在Spring Boot中集成Spring AI与向量数据库构建智能问答系统
引言
随着人工智能技术的快速发展,智能问答系统已成为企业提升用户体验的重要工具。本文将介绍如何在Spring Boot项目中集成Spring AI和向量数据库(如Milvus),实现一个高效的智能问答系统。
技术栈
- 核心框架: Spring Boot 3.x
- AI组件: Spring AI
- 向量数据库: Milvus
- 嵌入模型: OpenAI Embeddings
- 其他工具: Lombok, MapStruct
实现步骤
1. 环境准备
首先,确保你的开发环境已安装以下工具:
- JDK 17+
- Maven 3.8+
- Docker(用于运行Milvus)
2. 创建Spring Boot项目
使用Spring Initializr创建一个新的Spring Boot项目,添加以下依赖:
<dependency>
<groupId>org.springframework.boot</groupId>
<artifactId>spring-boot-starter-web</artifactId>
</dependency>
<dependency>
<groupId>org.springframework.ai</groupId>
<artifactId>spring-ai-core</artifactId>
<version>1.0.0</version>
</dependency>
<dependency>
<groupId>io.milvus</groupId>
<artifactId>milvus-client</artifactId>
<version>2.0.0</version>
</dependency>
3. 配置Milvus
启动Milvus服务:
docker run -d --name milvus -p 19530:19530 -p 9091:9091 milvusdb/milvus:latest
在application.properties
中配置Milvus连接信息:
milvus.host=localhost
milvus.port=19530
4. 实现嵌入模型
使用OpenAI的嵌入模型将文本转换为向量:
@Service
public class EmbeddingService {
@Autowired
private OpenAiEmbeddingModel embeddingModel;
public List<Double> embed(String text) {
return embeddingModel.embed(text);
}
}
5. 构建语义检索
将向量存储到Milvus中,并实现语义检索功能:
@Service
public class SearchService {
@Autowired
private MilvusClient milvusClient;
public List<String> search(String query, int topK) {
List<Double> queryVector = embeddingService.embed(query);
SearchParam searchParam = SearchParam.newBuilder()

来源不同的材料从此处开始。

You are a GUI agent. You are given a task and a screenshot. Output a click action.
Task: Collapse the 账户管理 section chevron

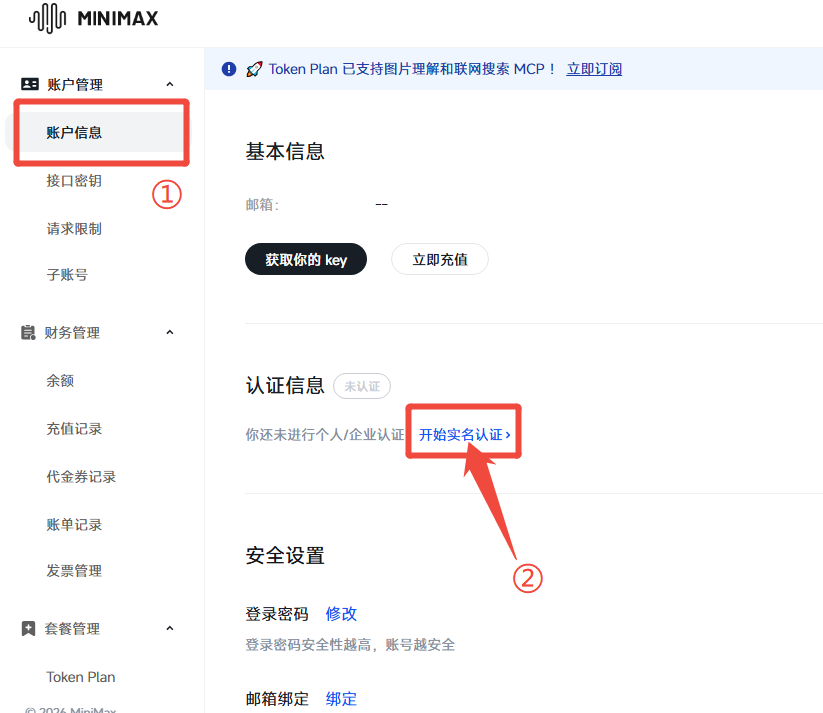pyautogui.click(x=169, y=85)
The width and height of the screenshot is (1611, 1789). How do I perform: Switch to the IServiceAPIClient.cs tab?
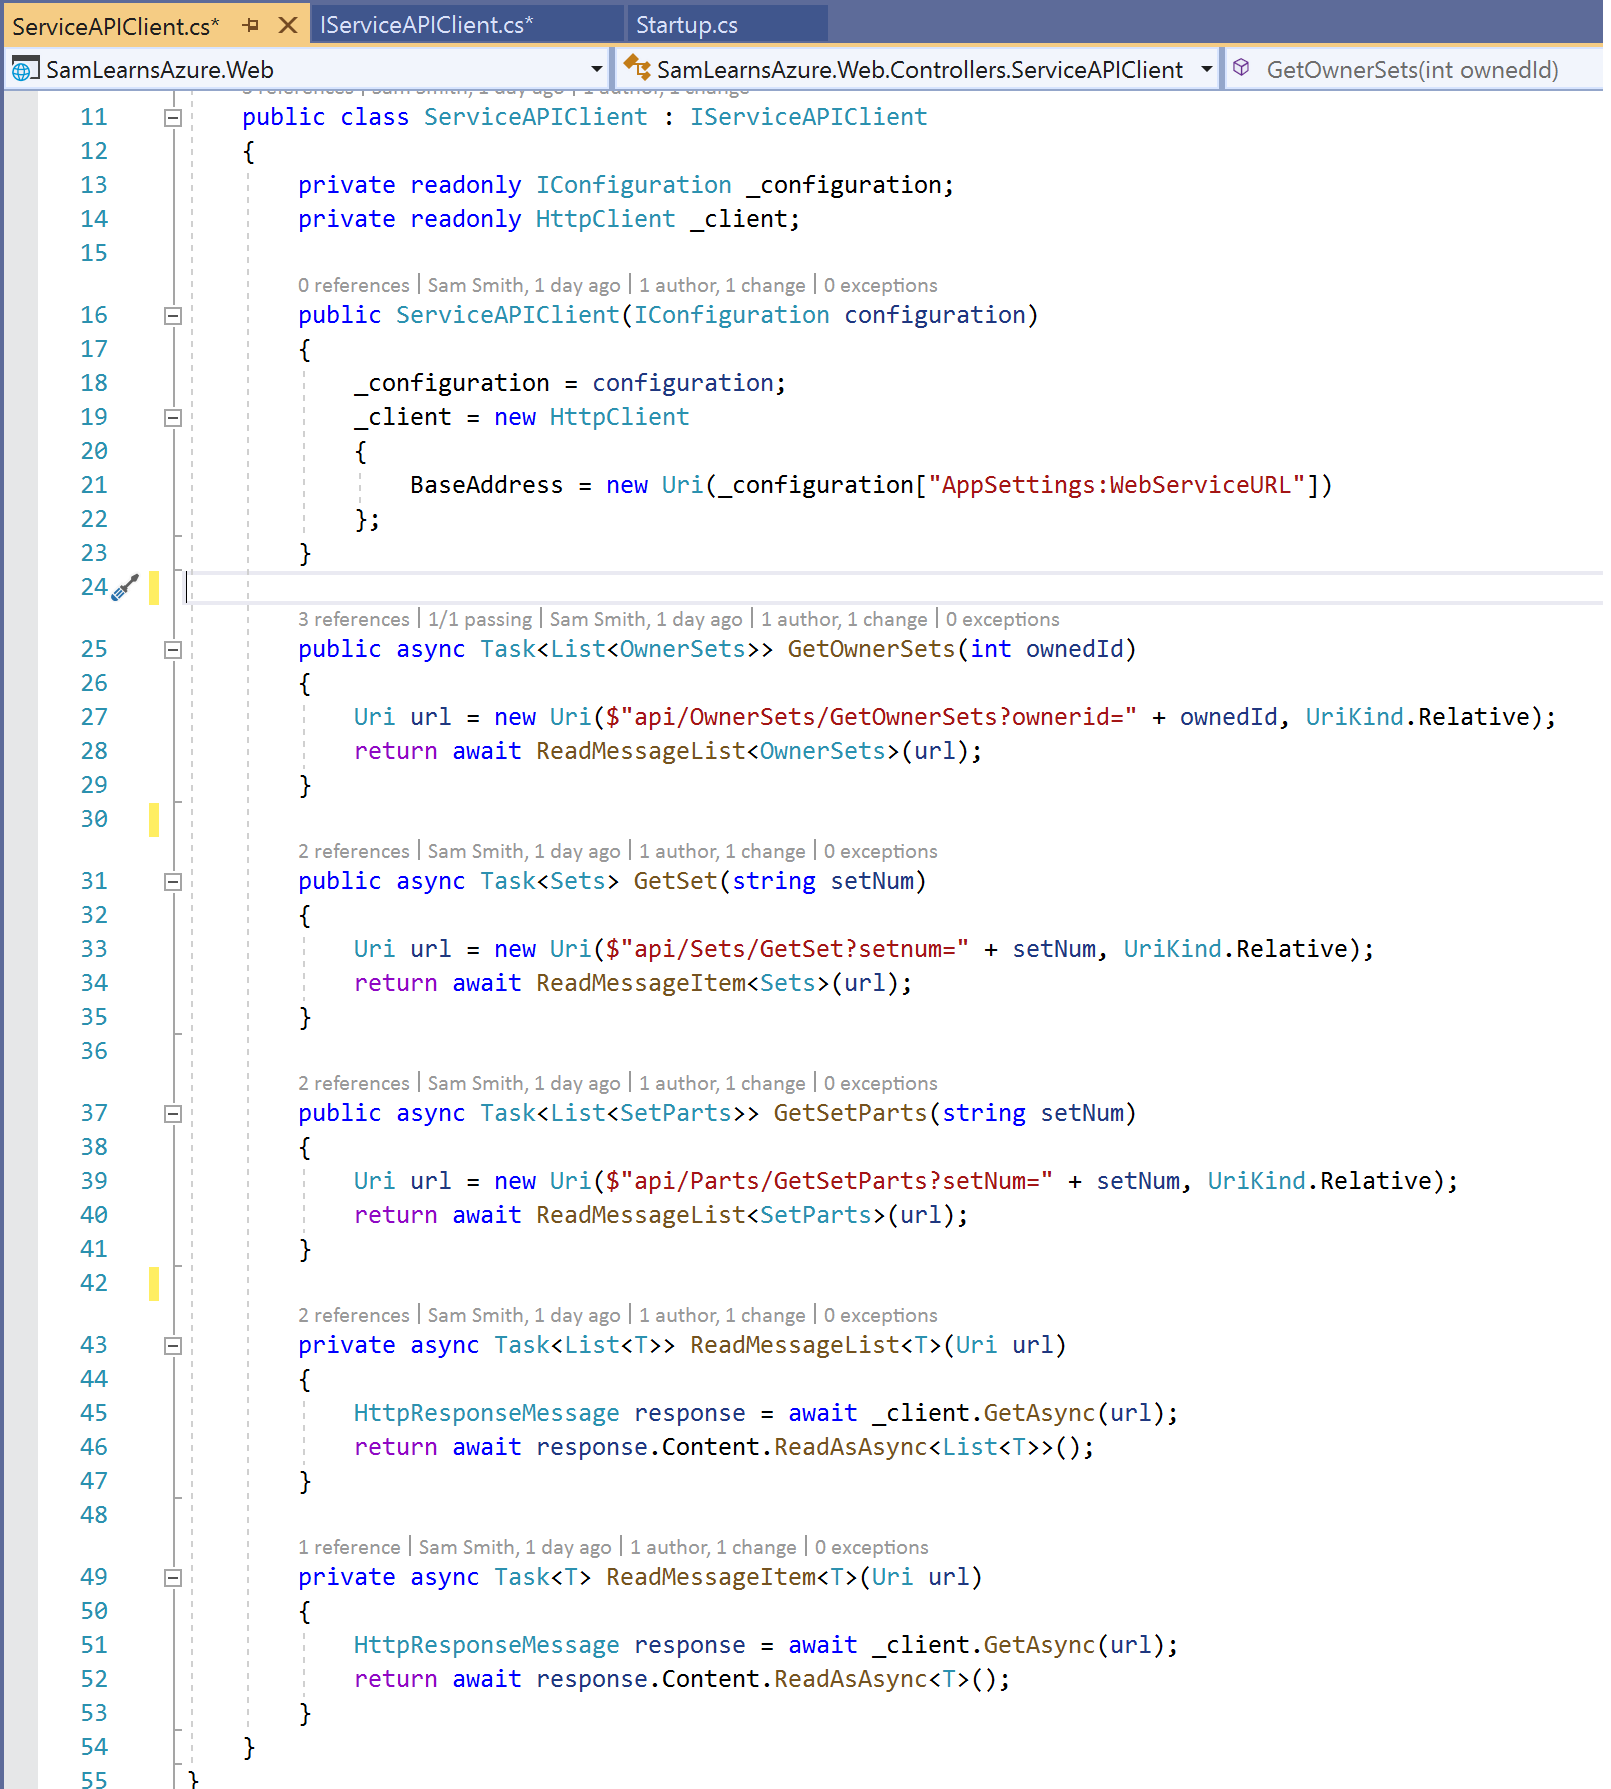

.withCollectionName("qa_collection")
.withVectorFieldName("vector")
.withVectors(Collections.singletonList(queryVector))
.withTopK(topK)
.build();
SearchResults searchResults = milvusClient.search(searchParam);
return searchResults.getResults().stream()
.map(result -> result.getEntity().get("text").toString())
.collect(Collectors.toList());
}
}
6. 测试与优化
编写单元测试验证功能,并根据性能需求优化向量检索的精度和速度。
总结
本文详细介绍了如何在Spring Boot项目中集成Spring AI和Milvus,实现一个高效的智能问答系统。通过嵌入模型和向量数据库的结合,可以显著提升语义检索的准确性和效率。